Secretary of State for Planning and Infrastructure
- In office 18 April 2009 – 24 December 2011
- Prime Minister: José Luis Rodríguez Zapatero
- Preceded by: Josefina Cruz Villalón
- Succeeded by: Rafael Catalá
- In office 20 April 2004 – 15 April 2008
- Preceded by: Benigno Blanco Rodríguez
- Succeeded by: Josefina Cruz Villalón

Secretary of State for Planning and Institutional Relations
- In office 15 April 2004 – 18 April 2009
- Prime Minister: José Luis Rodríguez Zapatero
- Preceded by: Office established
- Succeeded by: Office abolished

Member of the Congress of Deputies for Huesca
- In office 15 July 1986 – 22 April 2008
- Monarch: Juan Carlos I
- Succeeded by: María Teresa Villagrasa Pérez

Personal details
- Born: 9 May 1947 (age 78) Huesca, Spain
- Party: Spanish Socialist Workers' Party (PSOE)
- Children: two

= Víctor Morlán Gracia =

Spanish politician (born 1947)

Víctor Morlán Gracia (born 9 May 1947) is a Spanish politician. He served as Secretary of State for Planning and Institutional Relations from 2008 to 2009 and as Secretary of State for Planning and Infrastructure from 2004 to 2008 and from 2009 to 2011 in the Ministry of Public Works and Transport in the government of José Luis Rodríguez Zapatero. Morlán graduated in law, and joined the civil service in 1986.
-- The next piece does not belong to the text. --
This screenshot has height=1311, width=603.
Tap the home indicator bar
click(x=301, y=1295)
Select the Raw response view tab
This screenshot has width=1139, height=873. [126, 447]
He has been a member of the Spanish Socialist Workers' Party (PSOE) since 1978, and was elected to the Congress of Deputies in 1986 for the province of Huesca (Aragon). He was named Secretary of State for Planning and Infrastructure, the number two position in the Ministry of Public Works and Transport, in 2004. The post was renamed Secretary of State for Planning and Institutional Relations after the 2008 elections. Morlán resigned his seat in the Congress of Deputies after his reappointment as Secretary of State so as to dedicate himself to his position in government: he was replaced by María Teresa Villagrasa Pérez, who had been number three on the PSOE list for Huesca in the 2008 elections.